Pandas
Python Pandas - Introduction
Pandas is an open-source Python Library providing high-performance data manipulation and analysis tool using its powerful data structures. The name Pandas is derived from the word Panel Data – an Econometrics from Multidimensional data.
Using Pandas, we can accomplish five typical steps in the processing and analysis of data, regardless of the origin of data — load, prepare, manipulate, model, and analyze.
Key Features of Pandas
- Fast and efficient DataFrame object with default and customized indexing.
- Tools for loading data into in-memory data objects from different file formats.
- Data alignment and integrated handling of missing data.
- Reshaping and pivoting of date sets.
- Label-based slicing, indexing and subsetting of large data sets.
- Columns from a data structure can be deleted or inserted.
- Group by data for aggregation and transformations.
- High performance merging and joining of data.
- Time Series functionality.
Standard Python distribution doesn't come bundled with Pandas module.
Pandas can be installed using pip install pandas
Data Structures
Pandas deals with the following three data structures: * Series * DataFrame * Panel
These data structures are built on top of Numpy array, which means they are fast.
Series
Series is a one-dimensional array like structure with homogeneous data. For example: series is a collection of integers 10, 23, 56, 78, 98, 12
- Homogeneous data
- Size Immutable
- Values of Data mutable
DataFrame
DataFrame is a two-dimensional array with heterogeneous data.
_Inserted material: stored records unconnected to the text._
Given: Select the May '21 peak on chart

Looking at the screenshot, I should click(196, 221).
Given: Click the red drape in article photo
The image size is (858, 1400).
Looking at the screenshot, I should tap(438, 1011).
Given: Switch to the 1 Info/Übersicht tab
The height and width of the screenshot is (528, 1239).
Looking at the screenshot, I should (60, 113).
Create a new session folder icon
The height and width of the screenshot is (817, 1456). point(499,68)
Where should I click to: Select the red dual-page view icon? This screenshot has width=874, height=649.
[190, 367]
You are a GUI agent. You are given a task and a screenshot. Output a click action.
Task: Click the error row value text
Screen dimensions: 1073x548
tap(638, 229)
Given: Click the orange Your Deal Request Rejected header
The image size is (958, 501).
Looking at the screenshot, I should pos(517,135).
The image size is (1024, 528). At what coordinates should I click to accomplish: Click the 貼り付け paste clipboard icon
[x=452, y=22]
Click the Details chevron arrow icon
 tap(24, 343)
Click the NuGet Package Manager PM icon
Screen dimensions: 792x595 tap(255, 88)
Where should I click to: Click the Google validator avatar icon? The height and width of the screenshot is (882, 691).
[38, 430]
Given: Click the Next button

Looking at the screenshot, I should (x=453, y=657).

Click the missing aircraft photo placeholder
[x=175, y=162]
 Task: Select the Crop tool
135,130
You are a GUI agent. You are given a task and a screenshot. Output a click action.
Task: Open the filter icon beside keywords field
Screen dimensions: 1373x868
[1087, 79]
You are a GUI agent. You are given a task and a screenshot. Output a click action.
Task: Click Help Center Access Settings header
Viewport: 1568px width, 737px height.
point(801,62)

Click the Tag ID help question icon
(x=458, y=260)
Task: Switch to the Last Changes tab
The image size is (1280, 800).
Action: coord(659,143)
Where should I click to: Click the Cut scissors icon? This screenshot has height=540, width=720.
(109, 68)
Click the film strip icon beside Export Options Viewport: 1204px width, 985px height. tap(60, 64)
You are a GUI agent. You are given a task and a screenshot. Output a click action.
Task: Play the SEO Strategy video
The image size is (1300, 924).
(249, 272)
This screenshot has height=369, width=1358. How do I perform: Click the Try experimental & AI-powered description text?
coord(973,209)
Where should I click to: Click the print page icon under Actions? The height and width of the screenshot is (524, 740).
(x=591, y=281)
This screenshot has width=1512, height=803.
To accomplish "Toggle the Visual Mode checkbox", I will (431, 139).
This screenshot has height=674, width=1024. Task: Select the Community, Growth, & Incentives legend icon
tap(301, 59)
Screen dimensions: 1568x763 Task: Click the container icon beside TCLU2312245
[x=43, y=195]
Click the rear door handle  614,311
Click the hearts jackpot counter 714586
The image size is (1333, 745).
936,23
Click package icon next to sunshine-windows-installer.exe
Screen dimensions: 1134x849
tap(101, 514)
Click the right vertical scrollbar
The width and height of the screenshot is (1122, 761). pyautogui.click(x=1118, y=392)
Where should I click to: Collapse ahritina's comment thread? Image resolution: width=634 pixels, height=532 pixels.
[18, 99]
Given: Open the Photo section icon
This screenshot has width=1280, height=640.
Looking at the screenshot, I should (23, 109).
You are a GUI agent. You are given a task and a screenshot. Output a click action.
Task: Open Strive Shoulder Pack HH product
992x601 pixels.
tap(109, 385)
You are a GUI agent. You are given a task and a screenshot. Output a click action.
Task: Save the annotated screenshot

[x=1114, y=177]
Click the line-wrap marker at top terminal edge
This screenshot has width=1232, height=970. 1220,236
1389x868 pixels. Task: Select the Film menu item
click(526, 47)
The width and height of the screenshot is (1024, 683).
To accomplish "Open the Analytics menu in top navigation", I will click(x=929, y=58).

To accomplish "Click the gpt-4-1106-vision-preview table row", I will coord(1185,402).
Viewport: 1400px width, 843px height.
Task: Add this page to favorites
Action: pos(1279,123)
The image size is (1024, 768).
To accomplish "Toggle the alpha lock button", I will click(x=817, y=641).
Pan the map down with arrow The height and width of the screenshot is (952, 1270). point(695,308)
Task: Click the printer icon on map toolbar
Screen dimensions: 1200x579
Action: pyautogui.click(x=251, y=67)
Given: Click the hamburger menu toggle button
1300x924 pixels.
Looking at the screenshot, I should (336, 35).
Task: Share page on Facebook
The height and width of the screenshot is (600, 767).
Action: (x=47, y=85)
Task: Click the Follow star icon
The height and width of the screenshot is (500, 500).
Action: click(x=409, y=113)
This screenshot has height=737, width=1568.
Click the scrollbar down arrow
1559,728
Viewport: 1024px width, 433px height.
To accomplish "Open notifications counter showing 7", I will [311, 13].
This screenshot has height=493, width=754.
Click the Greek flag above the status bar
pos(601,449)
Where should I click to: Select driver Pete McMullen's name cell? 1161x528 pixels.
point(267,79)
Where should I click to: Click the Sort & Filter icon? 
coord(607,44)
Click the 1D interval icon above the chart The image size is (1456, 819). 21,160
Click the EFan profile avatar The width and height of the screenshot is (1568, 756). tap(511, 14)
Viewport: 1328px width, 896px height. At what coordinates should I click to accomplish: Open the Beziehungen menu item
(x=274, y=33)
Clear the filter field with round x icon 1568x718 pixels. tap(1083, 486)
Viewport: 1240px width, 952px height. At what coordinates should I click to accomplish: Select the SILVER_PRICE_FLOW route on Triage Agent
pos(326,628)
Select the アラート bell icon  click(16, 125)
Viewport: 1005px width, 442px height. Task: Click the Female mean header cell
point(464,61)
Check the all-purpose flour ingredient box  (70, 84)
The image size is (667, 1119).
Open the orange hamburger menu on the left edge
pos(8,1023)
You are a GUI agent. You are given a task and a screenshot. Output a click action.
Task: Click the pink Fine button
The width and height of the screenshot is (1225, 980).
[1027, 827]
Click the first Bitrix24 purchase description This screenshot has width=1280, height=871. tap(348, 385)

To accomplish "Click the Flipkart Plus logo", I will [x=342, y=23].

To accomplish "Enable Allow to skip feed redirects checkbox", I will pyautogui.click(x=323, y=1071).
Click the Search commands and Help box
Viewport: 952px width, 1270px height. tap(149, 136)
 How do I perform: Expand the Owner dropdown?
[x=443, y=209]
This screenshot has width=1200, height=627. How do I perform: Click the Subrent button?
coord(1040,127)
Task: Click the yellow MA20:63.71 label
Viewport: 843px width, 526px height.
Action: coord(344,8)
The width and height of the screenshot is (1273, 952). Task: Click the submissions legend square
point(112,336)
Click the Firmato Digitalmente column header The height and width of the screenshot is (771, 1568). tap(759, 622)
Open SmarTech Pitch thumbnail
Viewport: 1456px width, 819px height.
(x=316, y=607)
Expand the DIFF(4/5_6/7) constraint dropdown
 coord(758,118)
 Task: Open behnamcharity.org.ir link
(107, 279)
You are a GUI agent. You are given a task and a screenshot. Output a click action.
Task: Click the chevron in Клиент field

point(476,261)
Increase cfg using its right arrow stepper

Name | age | Gender | Rating |
---|---|---|---|
Steve | 32 | Male | 3.45 |
Lia | 28 | Female | 4.6 |
Vin | 45 | Male | 3.9 |
Katie | 38 | Female | 2.78 |
The data types of the four columns are as follows:
Column | Type |
---|---|
Name | String |
Age | Integer |
Gender | String |
Rating | Float |
- Heterogeneous data
- Size Mutable
- Data Mutable
Panel
Panel is a three-dimensional data structure with heterogeneous data. It is hard to represent the panel in graphical representation. But a panel can be illustrated as a container of DataFrame.
- Heterogeneous data
- Size Mutable
- Data Mutable